In Genealogy of Morals, He goes further:
Rather than adopting the values of the Romans, the Hebrews took their station in life and examined it from a new perspective. Instead of seeing themselves as failures when competing for Power and Wealth against the Romans, they inverted their ideological alignment and re-branded their ressentiment into a form of self-righteousness. This self-righteousness, this new moral footing they had found, provided ample opportunity to re-value not only their ressentiment but their entire value system, ultimately forming a morality not so much concerned with attaining a good life as it was with lambasting those who did. Thus, asceticism was borne anew, re-branding the lack of ability to have a good life as an active choice, and a morally ‘good’ choice at that. In abstaining from the pleasures of this world, many imagined that they would be morally permitted to enjoy pleasures even hence unknown in ‘the next life’, as recompense for their suffering in this one. One can easily see how this moral perspective was attractive to the underclass of its time. In a world where you cannot obtain the good life, pretending that the poor circumstances you find yourself in is a virtue is a good way to rationalize and sustain your existence in this life.
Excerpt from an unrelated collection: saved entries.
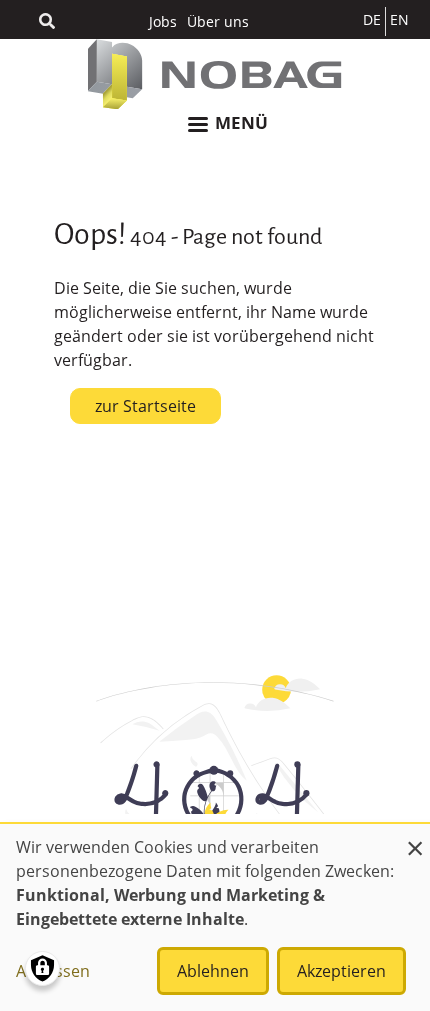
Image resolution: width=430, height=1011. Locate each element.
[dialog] (215, 917)
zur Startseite (145, 406)
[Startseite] (215, 74)
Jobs (163, 21)
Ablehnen (213, 971)
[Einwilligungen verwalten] (42, 968)
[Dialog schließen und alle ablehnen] (415, 836)
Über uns (218, 21)
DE (372, 19)
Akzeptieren (341, 971)
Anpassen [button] (53, 971)
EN (399, 19)
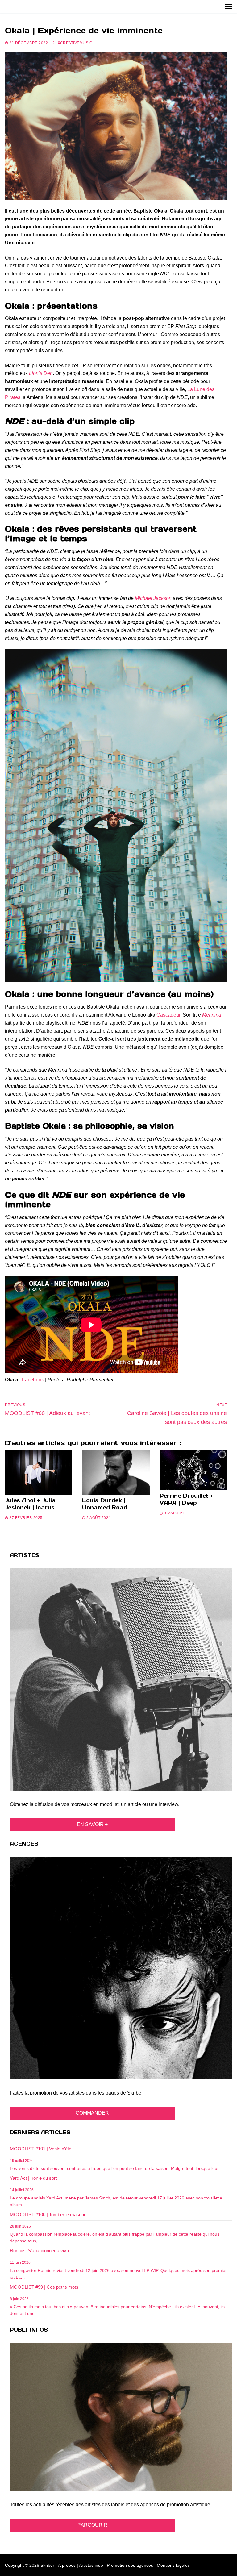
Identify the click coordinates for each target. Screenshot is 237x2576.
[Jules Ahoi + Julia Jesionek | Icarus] (38, 1472)
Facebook (33, 1379)
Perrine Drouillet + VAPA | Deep (186, 1499)
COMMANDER (92, 2113)
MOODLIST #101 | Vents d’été (40, 2148)
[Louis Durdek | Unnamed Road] (115, 1472)
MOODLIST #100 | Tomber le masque (48, 2214)
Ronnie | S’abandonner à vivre (40, 2250)
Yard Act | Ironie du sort (33, 2178)
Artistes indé (91, 2565)
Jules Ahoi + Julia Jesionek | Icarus (30, 1504)
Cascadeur (168, 1014)
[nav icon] (228, 6)
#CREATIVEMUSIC (74, 43)
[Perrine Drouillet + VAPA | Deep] (193, 1470)
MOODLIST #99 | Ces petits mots (44, 2287)
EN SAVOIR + (92, 1824)
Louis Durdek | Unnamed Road (104, 1504)
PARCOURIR (92, 2525)
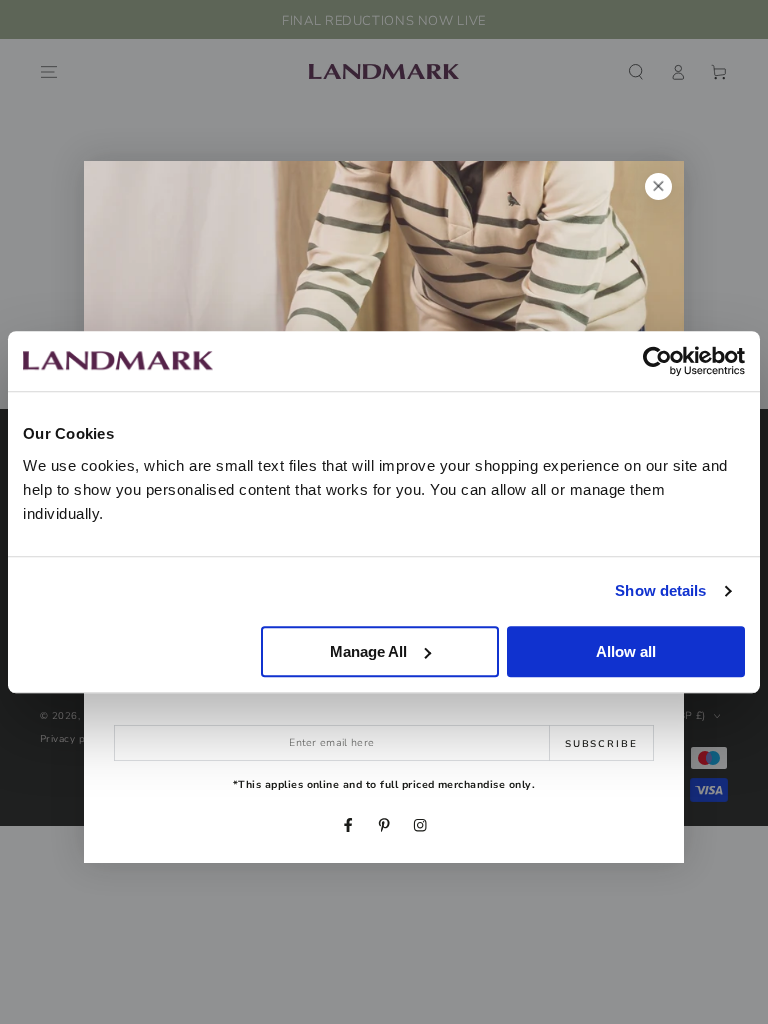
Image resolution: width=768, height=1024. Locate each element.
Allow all (626, 651)
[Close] (658, 186)
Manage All (368, 651)
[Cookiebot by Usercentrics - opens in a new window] (657, 361)
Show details (660, 590)
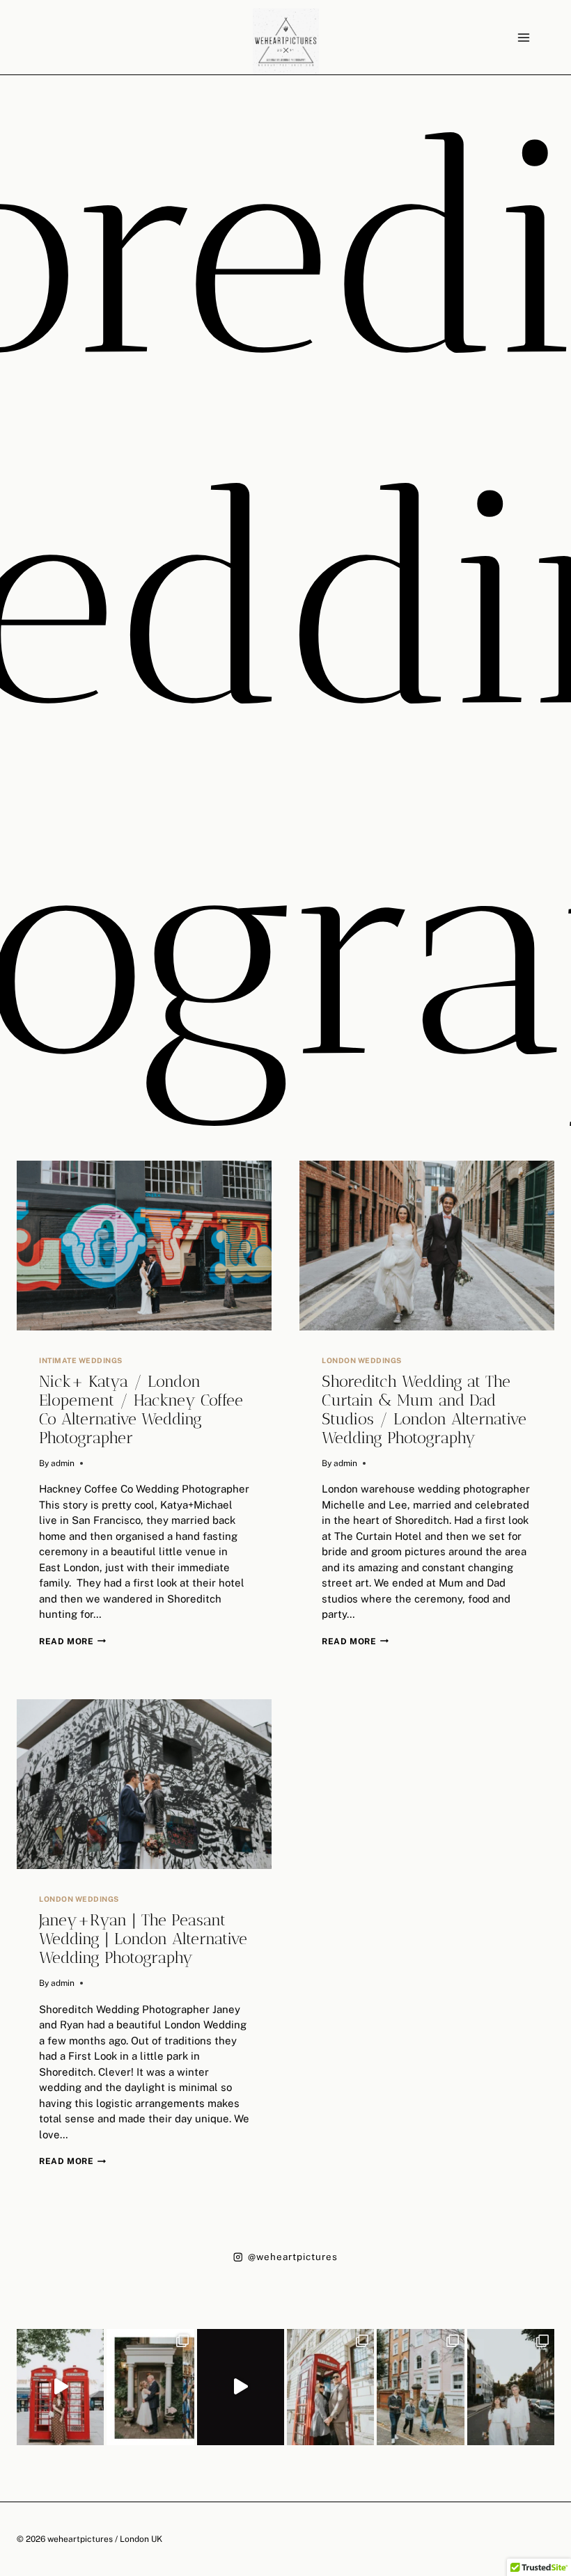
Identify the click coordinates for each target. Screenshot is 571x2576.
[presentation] (144, 1245)
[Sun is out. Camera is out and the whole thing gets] (330, 2387)
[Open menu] (523, 37)
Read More (72, 1641)
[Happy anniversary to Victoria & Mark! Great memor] (150, 2387)
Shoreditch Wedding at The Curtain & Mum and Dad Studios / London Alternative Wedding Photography (424, 1409)
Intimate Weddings (81, 1360)
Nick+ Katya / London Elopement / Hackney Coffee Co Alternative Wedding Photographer (141, 1409)
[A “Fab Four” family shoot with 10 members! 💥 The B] (420, 2387)
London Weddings (362, 1360)
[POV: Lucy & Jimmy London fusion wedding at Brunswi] (240, 2387)
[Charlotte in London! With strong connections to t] (60, 2387)
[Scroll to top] (560, 2206)
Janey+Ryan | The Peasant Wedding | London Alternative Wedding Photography (143, 1939)
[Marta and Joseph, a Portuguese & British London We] (510, 2387)
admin (63, 1463)
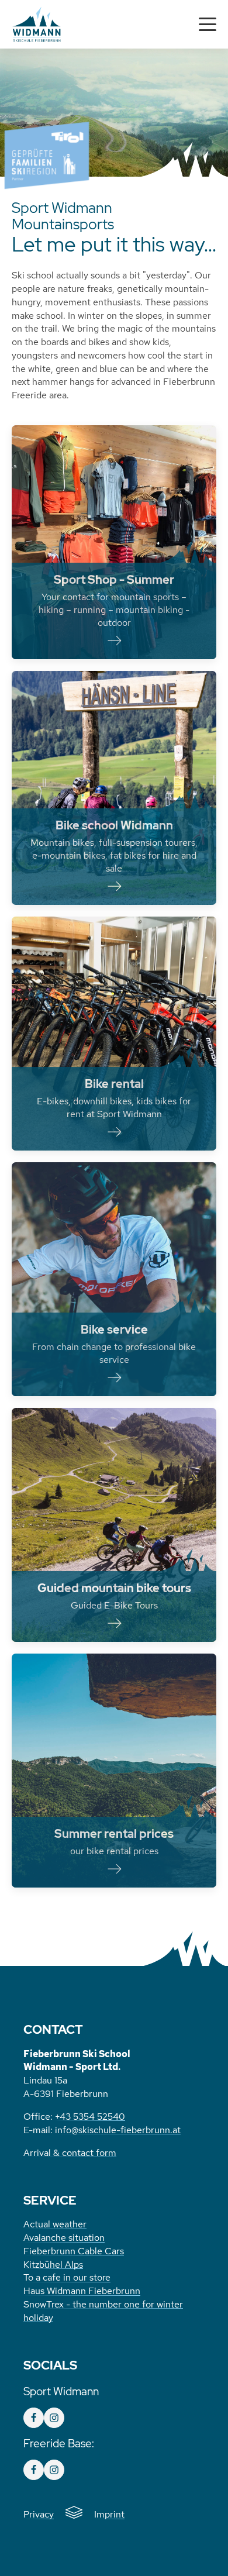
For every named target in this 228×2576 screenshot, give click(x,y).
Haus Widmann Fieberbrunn (81, 2290)
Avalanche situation (64, 2237)
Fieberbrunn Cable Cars (73, 2250)
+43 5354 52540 (90, 2116)
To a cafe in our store (66, 2277)
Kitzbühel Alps (53, 2264)
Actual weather (55, 2223)
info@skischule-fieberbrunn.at (118, 2129)
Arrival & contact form (69, 2152)
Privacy (38, 2514)
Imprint (109, 2514)
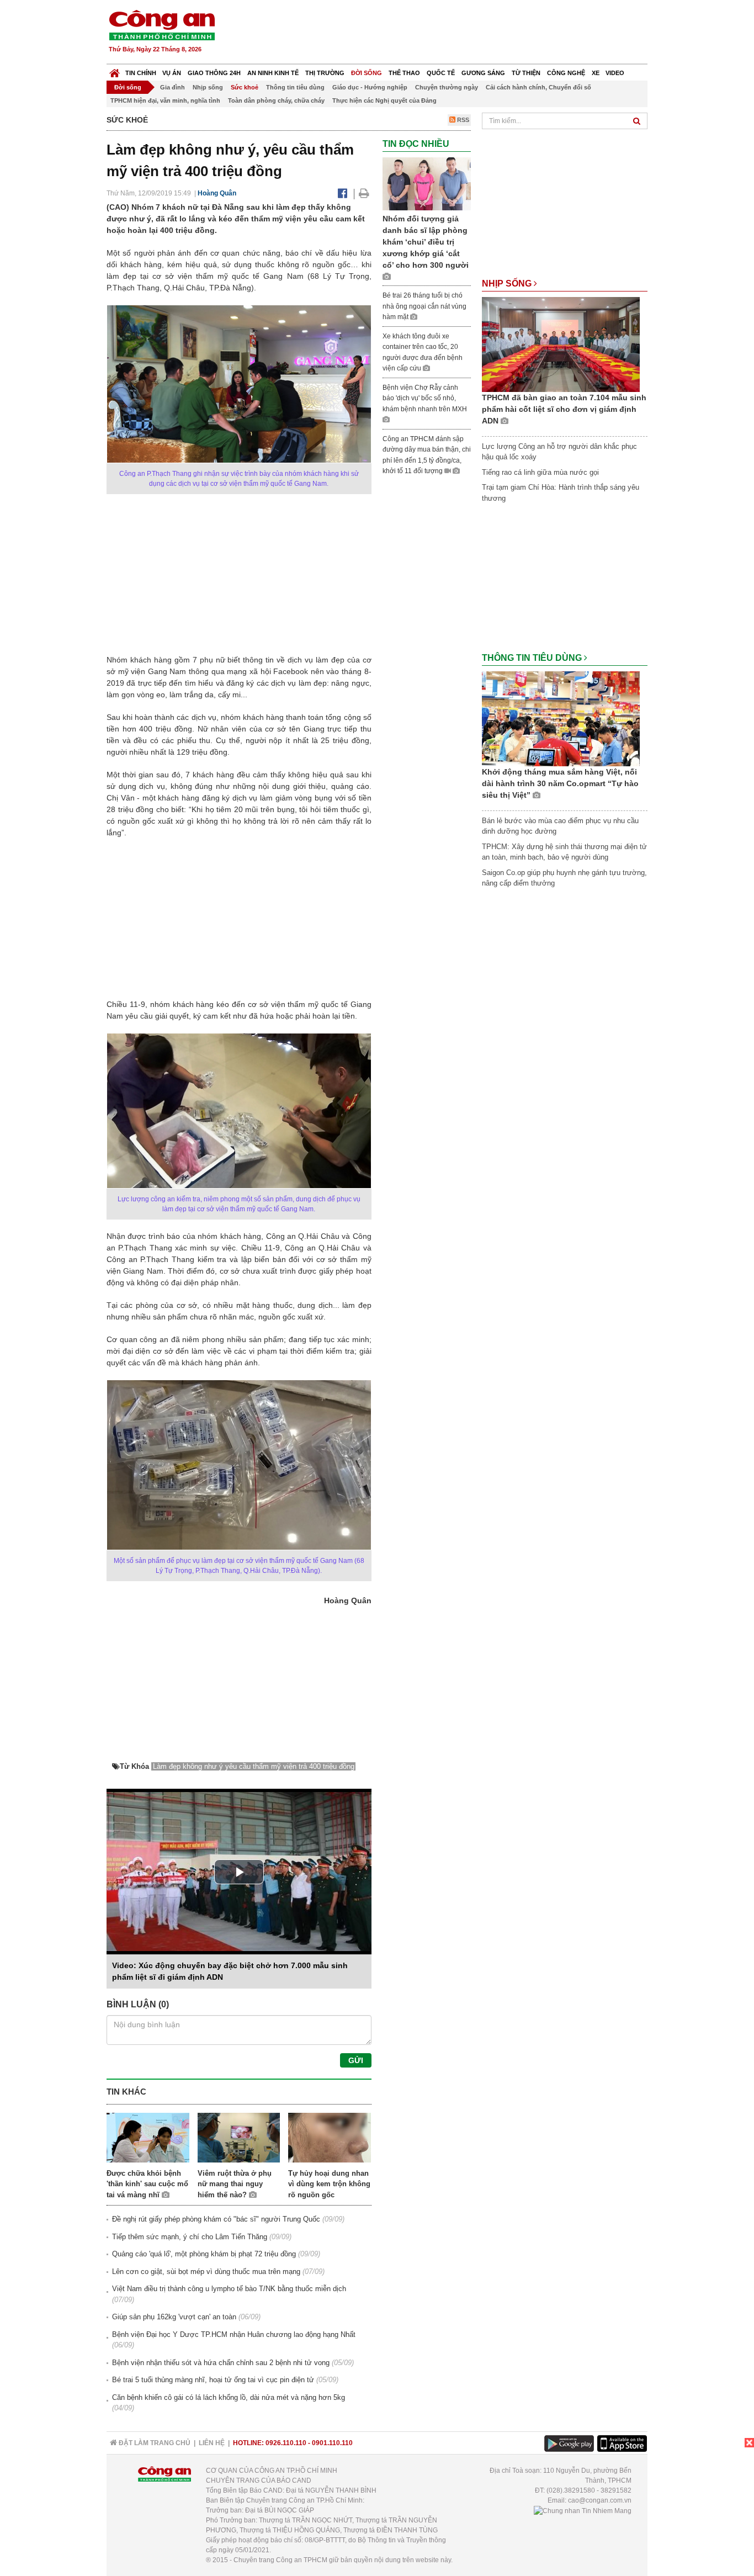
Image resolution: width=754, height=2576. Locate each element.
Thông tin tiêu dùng (295, 87)
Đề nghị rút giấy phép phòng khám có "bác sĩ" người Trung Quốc (216, 2219)
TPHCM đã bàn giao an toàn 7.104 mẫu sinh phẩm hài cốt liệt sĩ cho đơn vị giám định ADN (564, 409)
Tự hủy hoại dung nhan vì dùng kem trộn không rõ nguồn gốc (329, 2184)
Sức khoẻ (244, 87)
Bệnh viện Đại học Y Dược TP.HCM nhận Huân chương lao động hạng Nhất (233, 2334)
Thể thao (404, 73)
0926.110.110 (286, 2443)
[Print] (364, 193)
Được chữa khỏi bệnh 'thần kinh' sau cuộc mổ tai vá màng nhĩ (147, 2184)
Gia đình (172, 87)
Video (615, 73)
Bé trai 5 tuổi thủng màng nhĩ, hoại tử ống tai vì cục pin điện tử (213, 2380)
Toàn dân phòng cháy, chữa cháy (276, 100)
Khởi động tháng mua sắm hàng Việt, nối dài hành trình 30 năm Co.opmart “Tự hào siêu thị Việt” (560, 783)
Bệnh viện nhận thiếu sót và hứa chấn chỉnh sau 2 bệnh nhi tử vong (221, 2362)
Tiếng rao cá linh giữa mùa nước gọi (540, 472)
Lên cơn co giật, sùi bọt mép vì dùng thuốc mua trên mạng (206, 2271)
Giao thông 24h (214, 73)
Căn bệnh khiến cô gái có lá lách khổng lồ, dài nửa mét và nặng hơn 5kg (228, 2397)
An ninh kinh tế (273, 73)
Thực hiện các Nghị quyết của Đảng (384, 100)
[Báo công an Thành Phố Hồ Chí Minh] (162, 24)
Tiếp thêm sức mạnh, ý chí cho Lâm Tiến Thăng (189, 2237)
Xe (595, 73)
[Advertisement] (447, 33)
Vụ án (171, 73)
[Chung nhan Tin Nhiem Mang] (582, 2510)
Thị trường (324, 73)
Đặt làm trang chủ (153, 2443)
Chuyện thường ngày (446, 87)
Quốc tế (441, 73)
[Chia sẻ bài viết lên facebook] (342, 193)
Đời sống (366, 73)
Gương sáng (483, 73)
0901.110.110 (332, 2443)
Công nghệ (566, 73)
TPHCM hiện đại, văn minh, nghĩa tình (165, 100)
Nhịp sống (208, 87)
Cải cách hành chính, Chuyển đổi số (538, 87)
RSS (462, 119)
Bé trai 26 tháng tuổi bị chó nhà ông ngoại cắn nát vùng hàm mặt (424, 306)
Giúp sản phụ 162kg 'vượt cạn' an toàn (174, 2317)
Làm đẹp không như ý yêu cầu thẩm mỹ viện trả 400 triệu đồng (253, 1766)
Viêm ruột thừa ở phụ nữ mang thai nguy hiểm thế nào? (235, 2184)
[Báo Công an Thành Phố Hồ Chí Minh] (115, 70)
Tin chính (140, 73)
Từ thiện (526, 73)
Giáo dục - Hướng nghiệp (369, 87)
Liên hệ (212, 2443)
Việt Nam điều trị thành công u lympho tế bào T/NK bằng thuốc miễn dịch (229, 2289)
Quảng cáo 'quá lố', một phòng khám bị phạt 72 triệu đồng (204, 2254)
It is on the basis of this analysis that Christian morality is inherently a form of slave morality’s ressentiment towards the masters, and provides an impotent form of revenge in providing the moral foundation for those of the underclass to pass judgement on those of the upper. The embrace of the downtrodden, poor, oppressed, passive, and meek as those of true moral character, coupled with a denial of wealth, power, strength, self-assertion, and dominance as a moral failing is pervasive throughout the Christian New Testament. The very center of the religion’s iconography, Jesus Christ, a physical manifestation of God upon this Earth as his ‘son’, helps to show this. He is a man borne from low status, had every ‘virtue’ of slave morality thrust upon him by his destiny, and overcame the ruling Romans to return to Heaven, that next life his followers and followers of slave morality dream of. In the Christian mythos, during his life, he rebuked the powerful and wealthy, he embraced the poor, sickly, and oppressed, and he did all of this while maintaining a lifestyle of a Roman underclassman. It is my belief that Christianity’s major value proposition from a perspective of utility is that it provides an underclass with a moral foundation that spiritually and psychologically sustains a ‘slave’ class, be it racial, sexual, economic, etc, under such a burden. It acts as a lever does, reducing the weight associated with life as an underclassman of various sorts.